On Hugging Face, cybersecurity researchers found two malicious machine learning ( ML) models that used an unusual method of “broken” pickle files to evade detection.
ReversingLabs scientist Karlo Zanki stated in a statement shared with The Hacker News that” the jam data extracted from the mentioned PyTorch archives revealed the destructive Python material at the beginning of the file.” ” In both instances, the malicious load was a standard platform-aware change shell that connects to a hard-coded Internet address”.
The method has been dubbed nullifAI because it involves visit attempts to bypass existing measures put in place to identify destructive models. Below are the Touching Face archives listed.
- glockr1/ballr7
- who-r-u0000/0000000000000000000000000000000000000
It’s believed that the models are more of a proof-of-concept ( PoC ) than an active supply chain attack scenario.
The jam serialization format, which is widely used for distributing ML models, has been consistently demonstrated to be a security risk because it enables the execution of arbitrary code as soon as it is loaded and deserialized.
The cybersecurity firm discovered two models in the PyTorch style, which is nothing more than a compressed jar file. The identified models have been found to be compressed using the 7z style, whereas PyTorch uses the ZIP file by proxy for compression.
In consequence of this behavior, the models were able to fly under the radar and avoid being identified as malignant by Picklescan, a device Hugging Face uses to find wary Pickle files.
The thing serialization, which is the purpose of the Pickle file, breaks immediately after the destructive payload is executed, causing the object’s decompilation to fail, according to Zanki.

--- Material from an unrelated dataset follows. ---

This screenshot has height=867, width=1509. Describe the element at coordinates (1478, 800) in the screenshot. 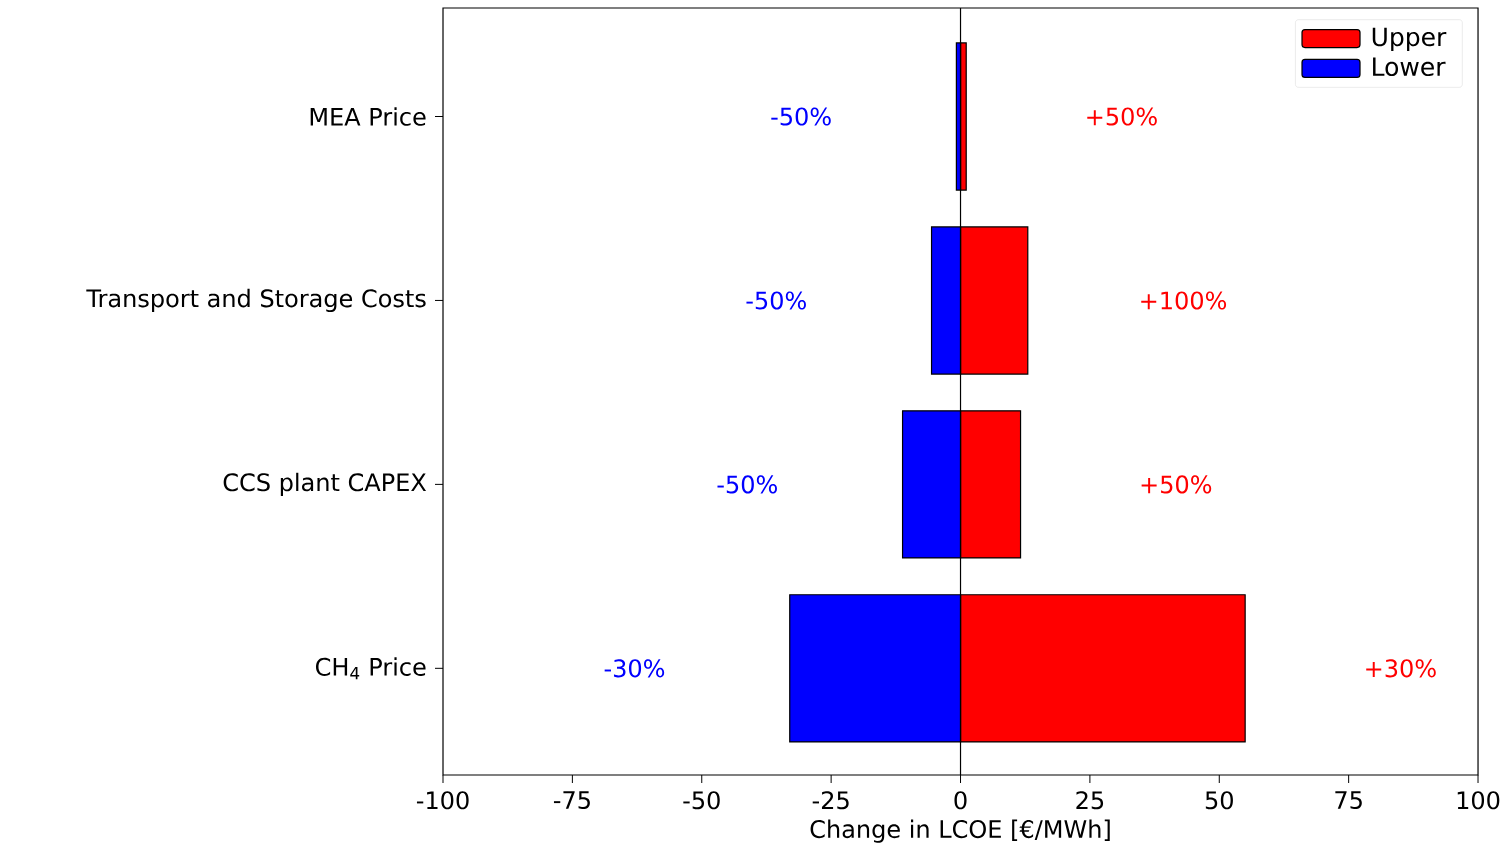

I see `x-tick-label: 100` at that location.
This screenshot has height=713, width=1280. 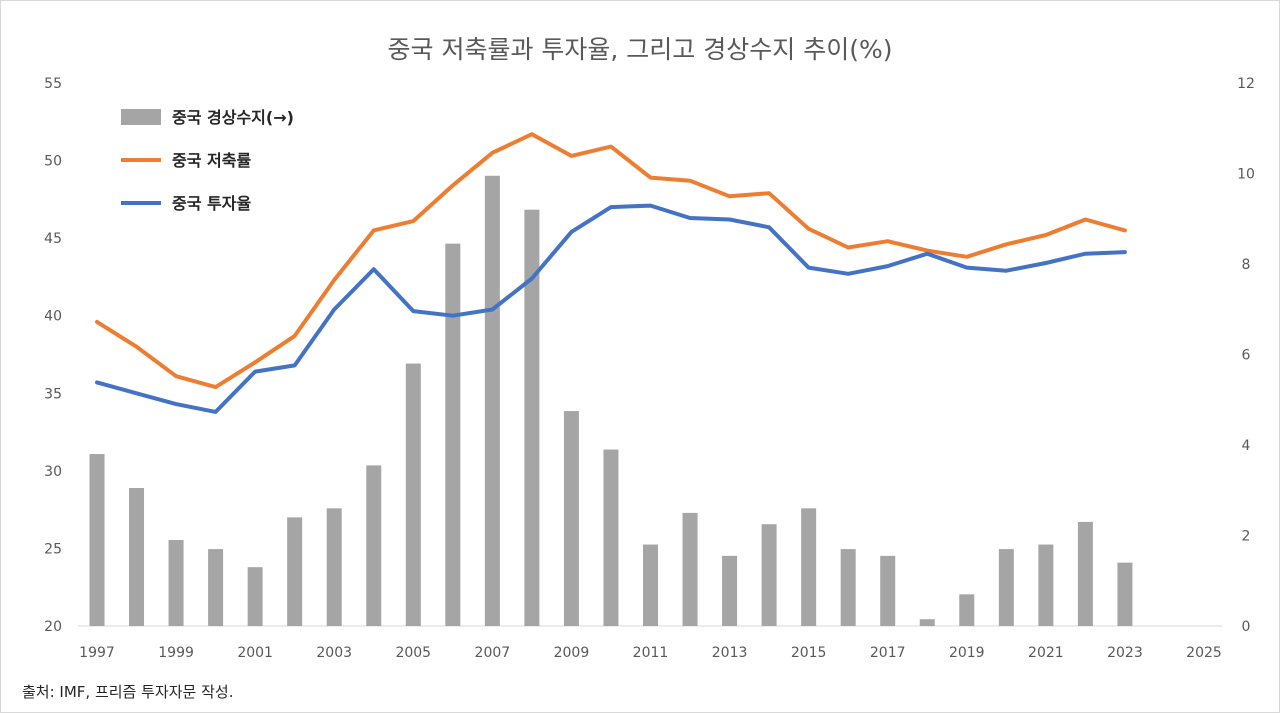 What do you see at coordinates (212, 160) in the screenshot?
I see `legend-savings-rate-label: 중국 저축률` at bounding box center [212, 160].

Further research has revealed that for damaged pickle files can still be half deserialized because of the conflict between Picklescan and how deserialization operates, which results in the destructive code being executed despite the tool displaying an error message. This bug has since been fixed in the open-source value.
Zanki attributed this behavior to the fact that Pickle records are deserialized sequentially, Zanki explained.
” Pickle opcodes are executed as they are encountered, and until all opcodes are executed or a broken education is encountered. Because the malicious cargo is inserted at the beginning of the Pickle stream in the learned model, Hugging Face’s existing protection scanning tools wouldn’t be able to identify it as illegal.